Admittedly, I let Miranda here update every week, but I just checked.
1 Security update, 4.2 MB (about average size.)
Not five. There are 4 listed on the apple website, but they are one each for 10.2.8 and 10.3.3 for the client version and for the server version. This is like having a security update for XP Pro, XP Home, Me, and 2000 released all at once. (or better analogy, like security updates for both NT Server and NT client, and XP Pro and XP Home coming out). Further, these were UNEXPLOITED security holes. So Apple was doing the bright thing and patching holes before they became issues. Stunning. Locking the door before the horse gets out.
And if this makes Sasser look like a nasty nip.... well.... what was doing the nipping? A baracuda? (when I watch my junk mail rates jump from 4-7 a day to 200+ a day on a single account because of a single virus, that's not a nip.)
Quoting from MacSlash, quoting from someone else : Mac Causey writes "Techworld has posted a sensationalist and agenda-driven story entitled "Mac OS X Riddled With Security Holes." The article negatively contrasts OS X security holes that were patched before anyone actually exploited them against the Sasser worm, which calls a "nip" by comparison. How an at-large, wild virus that has cost companies millions of dollars can be called a "nip" compared to theoretical holes that have never been exploited is beyond me. Read the bulletin board responses, they are much more interesting than the article." apple.slashdot.org is also covering this.
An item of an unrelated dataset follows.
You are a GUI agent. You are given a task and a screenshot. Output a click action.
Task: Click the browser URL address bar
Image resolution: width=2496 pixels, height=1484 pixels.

Here's the original story:
http://www.techworld.com/security/news/index.cfm?newsid=1497 But I find it suspect considering techworld's reputation as a MS booster. This is not the first time I've come across highly negative articles from this source about Mac. By percent of market share, they tend to beat Mac pretty heavily and by percentage of articles (remember how Gov. Dean got spun - this is the same trick) it's not much better.
On edit, after having learned a bit more about Techworld, I'm even less surprised. They have a rep for letting their advertisers write, or contract out to write, articles for them. Geez, I remember this from my days on the small town weekly - the advertiser who bought the most ad space that week got a feature the next. Further, this article was based on a single security consulting company's report, not on several. That's just bad journalism. If I took that approach to believing what was fed me, I'd be thinking that Faux News was right on the money. Not in politics, not in computers.
So the other patches referred to are old ones that they're pushing because there's no such thing as perfect security. Don't be fooled - nothing is secure.
That said, I feel a lot more comfortable with Miranda and our weekly updates than I ever did with her predecessor, McAfee, Norton, the thrice-weekly MS patches and hypervigilance.
Not to turn this into a MS Versus Mac debate, but dammit, I've got better things to do with my computer than worry about email attachments, security holes, and crashes. So beat me. I'm a user, not a tinkerer. And I'm not boostering for a specific platform (I can't - we've got 6 different platforms in this house, 4 flavors of Unix (including OSX), two of windows.) I'm saying that this is bad journalism, aimed at pleasing the advertisers. Money pushes news in Technology press, too.